◆ Exercise description ◆
Every line below from the one containing "You are a computer-use agent. Image" to the final line must be reproduced exactly, and no other line may appear in the answer.

START Excerpted data

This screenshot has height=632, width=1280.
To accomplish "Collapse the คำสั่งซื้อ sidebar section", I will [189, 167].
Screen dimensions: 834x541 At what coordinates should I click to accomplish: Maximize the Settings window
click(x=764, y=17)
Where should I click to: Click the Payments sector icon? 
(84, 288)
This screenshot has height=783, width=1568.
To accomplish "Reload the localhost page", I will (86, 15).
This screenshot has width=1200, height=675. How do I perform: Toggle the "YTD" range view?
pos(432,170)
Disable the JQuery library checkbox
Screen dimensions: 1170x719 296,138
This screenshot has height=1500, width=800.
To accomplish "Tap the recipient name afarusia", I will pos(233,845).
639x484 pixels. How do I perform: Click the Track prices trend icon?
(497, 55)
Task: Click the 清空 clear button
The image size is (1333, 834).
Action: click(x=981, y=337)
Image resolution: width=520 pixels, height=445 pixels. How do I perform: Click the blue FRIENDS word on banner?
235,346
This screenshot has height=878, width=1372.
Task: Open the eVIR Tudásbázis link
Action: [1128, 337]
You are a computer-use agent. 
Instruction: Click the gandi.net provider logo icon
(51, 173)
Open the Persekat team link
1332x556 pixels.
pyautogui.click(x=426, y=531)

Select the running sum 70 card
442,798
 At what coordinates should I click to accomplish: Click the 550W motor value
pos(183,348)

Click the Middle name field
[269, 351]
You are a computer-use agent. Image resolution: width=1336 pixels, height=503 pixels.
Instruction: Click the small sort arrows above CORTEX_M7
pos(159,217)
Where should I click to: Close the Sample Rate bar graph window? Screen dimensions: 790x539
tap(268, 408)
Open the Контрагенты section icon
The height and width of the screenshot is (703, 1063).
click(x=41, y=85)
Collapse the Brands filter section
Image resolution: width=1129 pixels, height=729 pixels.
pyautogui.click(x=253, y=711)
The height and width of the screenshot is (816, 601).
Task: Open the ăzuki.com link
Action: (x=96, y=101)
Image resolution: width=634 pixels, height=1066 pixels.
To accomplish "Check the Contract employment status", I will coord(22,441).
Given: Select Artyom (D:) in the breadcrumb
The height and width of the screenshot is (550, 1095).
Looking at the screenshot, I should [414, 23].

END Excerpted data

◆ The completed task ◆
You are a computer-use agent. Image resolution: width=1336 pixels, height=503 pixels.
Instruction: Click the small sort arrows above CORTEX_M7
pos(159,217)
Where should I click to: Close the Sample Rate bar graph window? Screen dimensions: 790x539
tap(268, 408)
Open the Контрагенты section icon
The height and width of the screenshot is (703, 1063).
click(x=41, y=85)
Collapse the Brands filter section
Image resolution: width=1129 pixels, height=729 pixels.
pyautogui.click(x=253, y=711)
The height and width of the screenshot is (816, 601).
Task: Open the ăzuki.com link
Action: (x=96, y=101)
Image resolution: width=634 pixels, height=1066 pixels.
To accomplish "Check the Contract employment status", I will coord(22,441).
Given: Select Artyom (D:) in the breadcrumb
The height and width of the screenshot is (550, 1095).
Looking at the screenshot, I should [414, 23].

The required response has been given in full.